PROVIDED TEXT:
↓↓↓

The Effects of Varying CO₂ Concentrations on the Marine Diatom Thalassiosira  weissflogii

Kurt D. MacDonald, Bukky Okusanya,

Abstract

The effects of 100, 370, and 750ppm CO₂ on the biological, chemical, and enzyme activity of the marine diatom Thalassiosira weissflogii were investigated for seven days in sterilized seawater culture supplemented with nutrients, vitamins, and trace metals under laboratory conditions. 

There was a steady increase in the growth of these diatoms with time, with populations cultured in 370ppm CO₂ experiencing significantly more growth than the other cultures.  The pH of the culture medium was more basic with increased CO₂ concentration in response to the amount of carbonic acid formed in the culture medium.  However, this pH difference did not directly affect the growth of the diatoms maintained under different CO₂ concentrations.  While the fluorescence of chlorophyll also increased with elevated CO₂ concentrations, the total pigment content (Chlorophylls a, c, and carotinoid) generally decreased with increased CO₂ concentration.  This result indicates that fluorescence may not be a reliable indicator of photopigment content.

↑↑↑

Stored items

↓↓↓

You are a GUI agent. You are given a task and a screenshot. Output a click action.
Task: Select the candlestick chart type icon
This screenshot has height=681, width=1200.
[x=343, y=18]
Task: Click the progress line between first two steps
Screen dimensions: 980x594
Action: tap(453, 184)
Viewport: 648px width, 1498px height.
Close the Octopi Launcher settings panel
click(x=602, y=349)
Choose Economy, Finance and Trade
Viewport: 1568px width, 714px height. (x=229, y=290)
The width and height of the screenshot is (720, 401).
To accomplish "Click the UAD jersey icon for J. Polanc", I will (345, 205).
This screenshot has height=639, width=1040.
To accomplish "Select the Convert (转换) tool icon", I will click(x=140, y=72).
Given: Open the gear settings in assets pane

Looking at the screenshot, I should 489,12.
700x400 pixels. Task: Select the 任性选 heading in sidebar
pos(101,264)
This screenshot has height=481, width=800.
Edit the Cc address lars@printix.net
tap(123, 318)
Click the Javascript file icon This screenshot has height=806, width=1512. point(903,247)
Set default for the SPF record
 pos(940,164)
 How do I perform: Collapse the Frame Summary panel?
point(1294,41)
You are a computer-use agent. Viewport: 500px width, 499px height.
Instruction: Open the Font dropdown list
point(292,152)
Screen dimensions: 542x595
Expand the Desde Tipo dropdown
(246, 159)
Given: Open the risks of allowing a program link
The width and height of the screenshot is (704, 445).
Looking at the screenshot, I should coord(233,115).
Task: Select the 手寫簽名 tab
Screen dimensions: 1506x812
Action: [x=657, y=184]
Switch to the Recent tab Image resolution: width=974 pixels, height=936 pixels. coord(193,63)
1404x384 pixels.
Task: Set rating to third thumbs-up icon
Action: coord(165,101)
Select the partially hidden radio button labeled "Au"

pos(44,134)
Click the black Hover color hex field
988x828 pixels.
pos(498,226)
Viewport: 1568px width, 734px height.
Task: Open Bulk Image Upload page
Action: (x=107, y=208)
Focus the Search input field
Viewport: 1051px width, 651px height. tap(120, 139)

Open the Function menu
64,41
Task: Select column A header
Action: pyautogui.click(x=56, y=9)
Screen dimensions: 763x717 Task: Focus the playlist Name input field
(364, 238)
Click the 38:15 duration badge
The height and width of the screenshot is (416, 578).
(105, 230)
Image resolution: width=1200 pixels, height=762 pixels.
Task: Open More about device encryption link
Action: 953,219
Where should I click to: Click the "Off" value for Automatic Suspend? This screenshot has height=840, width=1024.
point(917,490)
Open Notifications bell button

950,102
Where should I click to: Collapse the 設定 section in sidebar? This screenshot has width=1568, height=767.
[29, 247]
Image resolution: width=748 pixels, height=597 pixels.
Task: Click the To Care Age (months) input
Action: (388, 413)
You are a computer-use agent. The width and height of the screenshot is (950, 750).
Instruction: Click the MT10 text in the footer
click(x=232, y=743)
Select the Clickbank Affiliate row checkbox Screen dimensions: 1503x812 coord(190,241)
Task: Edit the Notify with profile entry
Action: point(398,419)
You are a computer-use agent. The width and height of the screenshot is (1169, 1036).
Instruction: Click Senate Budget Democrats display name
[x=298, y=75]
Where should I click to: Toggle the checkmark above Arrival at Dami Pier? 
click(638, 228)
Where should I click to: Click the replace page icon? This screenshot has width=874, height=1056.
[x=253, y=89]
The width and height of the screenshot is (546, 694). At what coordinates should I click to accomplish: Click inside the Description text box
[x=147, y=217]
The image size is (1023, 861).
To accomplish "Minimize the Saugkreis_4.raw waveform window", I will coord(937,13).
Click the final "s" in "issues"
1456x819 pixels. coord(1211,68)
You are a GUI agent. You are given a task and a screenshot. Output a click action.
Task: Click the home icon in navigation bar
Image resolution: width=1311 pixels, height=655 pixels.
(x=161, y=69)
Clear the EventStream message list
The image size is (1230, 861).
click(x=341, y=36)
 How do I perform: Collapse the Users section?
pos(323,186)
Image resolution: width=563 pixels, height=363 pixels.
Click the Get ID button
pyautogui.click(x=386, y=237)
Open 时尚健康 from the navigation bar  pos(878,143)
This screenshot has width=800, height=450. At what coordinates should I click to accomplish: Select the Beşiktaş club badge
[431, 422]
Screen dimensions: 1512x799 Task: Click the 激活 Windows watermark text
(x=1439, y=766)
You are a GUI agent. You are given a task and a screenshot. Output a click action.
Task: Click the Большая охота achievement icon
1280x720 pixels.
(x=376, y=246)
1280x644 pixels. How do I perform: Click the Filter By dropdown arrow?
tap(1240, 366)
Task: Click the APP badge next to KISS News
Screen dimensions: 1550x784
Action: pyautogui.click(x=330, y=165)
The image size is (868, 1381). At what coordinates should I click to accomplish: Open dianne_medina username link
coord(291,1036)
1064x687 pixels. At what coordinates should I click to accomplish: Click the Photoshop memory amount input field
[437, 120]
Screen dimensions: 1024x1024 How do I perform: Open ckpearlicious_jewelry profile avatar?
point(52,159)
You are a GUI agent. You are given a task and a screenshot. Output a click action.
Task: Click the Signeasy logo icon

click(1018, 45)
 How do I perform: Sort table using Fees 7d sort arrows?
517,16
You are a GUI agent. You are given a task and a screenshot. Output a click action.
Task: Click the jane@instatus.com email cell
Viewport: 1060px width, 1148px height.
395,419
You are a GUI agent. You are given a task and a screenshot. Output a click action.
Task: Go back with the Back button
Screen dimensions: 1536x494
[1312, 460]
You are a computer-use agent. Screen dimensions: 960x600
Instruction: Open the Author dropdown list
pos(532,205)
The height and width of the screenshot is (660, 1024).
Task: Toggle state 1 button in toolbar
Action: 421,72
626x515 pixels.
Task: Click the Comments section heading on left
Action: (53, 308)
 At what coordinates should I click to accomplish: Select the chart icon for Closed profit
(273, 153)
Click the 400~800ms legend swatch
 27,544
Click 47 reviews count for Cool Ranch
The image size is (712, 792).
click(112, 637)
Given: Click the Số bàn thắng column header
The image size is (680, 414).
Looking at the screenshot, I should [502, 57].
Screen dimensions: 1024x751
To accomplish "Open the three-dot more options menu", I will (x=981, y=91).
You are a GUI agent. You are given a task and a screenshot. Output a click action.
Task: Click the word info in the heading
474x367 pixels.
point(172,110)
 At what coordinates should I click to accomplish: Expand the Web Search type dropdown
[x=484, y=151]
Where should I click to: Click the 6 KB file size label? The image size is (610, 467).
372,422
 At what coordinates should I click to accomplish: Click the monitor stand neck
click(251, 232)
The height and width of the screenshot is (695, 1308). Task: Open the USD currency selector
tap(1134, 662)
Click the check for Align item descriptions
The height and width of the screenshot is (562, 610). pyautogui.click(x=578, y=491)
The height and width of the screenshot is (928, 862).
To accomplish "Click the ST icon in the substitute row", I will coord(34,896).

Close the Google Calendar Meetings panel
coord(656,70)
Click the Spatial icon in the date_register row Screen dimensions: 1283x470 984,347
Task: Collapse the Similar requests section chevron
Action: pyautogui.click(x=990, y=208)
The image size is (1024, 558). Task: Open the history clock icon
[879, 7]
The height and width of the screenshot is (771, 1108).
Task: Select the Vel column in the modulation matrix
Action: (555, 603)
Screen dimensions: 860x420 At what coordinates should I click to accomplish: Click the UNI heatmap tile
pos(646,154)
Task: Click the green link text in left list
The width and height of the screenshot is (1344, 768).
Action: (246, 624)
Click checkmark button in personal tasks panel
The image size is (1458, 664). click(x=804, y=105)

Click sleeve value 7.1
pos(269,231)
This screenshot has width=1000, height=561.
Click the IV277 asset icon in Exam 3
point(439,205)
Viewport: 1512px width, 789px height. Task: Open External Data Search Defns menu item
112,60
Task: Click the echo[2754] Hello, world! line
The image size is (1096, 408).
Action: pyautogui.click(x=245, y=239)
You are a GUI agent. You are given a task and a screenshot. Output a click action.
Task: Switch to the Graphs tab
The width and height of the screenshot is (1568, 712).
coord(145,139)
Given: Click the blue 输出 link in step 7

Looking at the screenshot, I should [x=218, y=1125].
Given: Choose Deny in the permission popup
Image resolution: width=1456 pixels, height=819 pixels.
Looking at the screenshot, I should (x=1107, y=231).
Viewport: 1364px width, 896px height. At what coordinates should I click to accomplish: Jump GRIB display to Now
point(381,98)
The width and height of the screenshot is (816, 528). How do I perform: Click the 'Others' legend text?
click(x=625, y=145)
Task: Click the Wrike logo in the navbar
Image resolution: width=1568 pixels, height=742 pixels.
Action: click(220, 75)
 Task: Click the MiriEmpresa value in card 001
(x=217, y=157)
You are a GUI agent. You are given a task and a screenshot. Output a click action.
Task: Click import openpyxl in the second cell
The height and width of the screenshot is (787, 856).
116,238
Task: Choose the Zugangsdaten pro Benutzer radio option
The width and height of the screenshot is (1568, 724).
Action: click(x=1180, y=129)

↑↑↑

THE PROBLEM: Extend the diatom CO₂ abstract from its final sentence.

ANSWER SPACE:
The carbonic anhydrase (CA) activity was highest at the lowest CO₂ concentration and at more basic culture pH.  These results indicate that more CA was produced to utilize the bicarbonate ions that are more plentiful in media with low CO₂.  Over time, there was a decrease in the concentration of inorganic nutrients (nitrate, phosphate, and silicate) with increased CO₂, and this was correlated with increased diatom growth.  The decrease in phosphate and silicate was rather dramatic and their concentrations did not recover after being depleted, unlike nitrate.  The sigmoid shape of the growth curves suggest that one or more of these nutrients may be limiting population growth.

These results indicate that populations of marine diatom T. weissflogii did not respond positively to increased CO₂ concentration in terms of growth as a likely result of inorganic nutrient limitations.   There was, however, increased chlorophyll fluorescence, decreased photopigments and CA activity as CO₂ concentrations increased.  The possible roles of diatoms and other photosynthetic marine algae in the flow of carbon between the atmosphere and the ocean, and their involvement in global warming were discussed.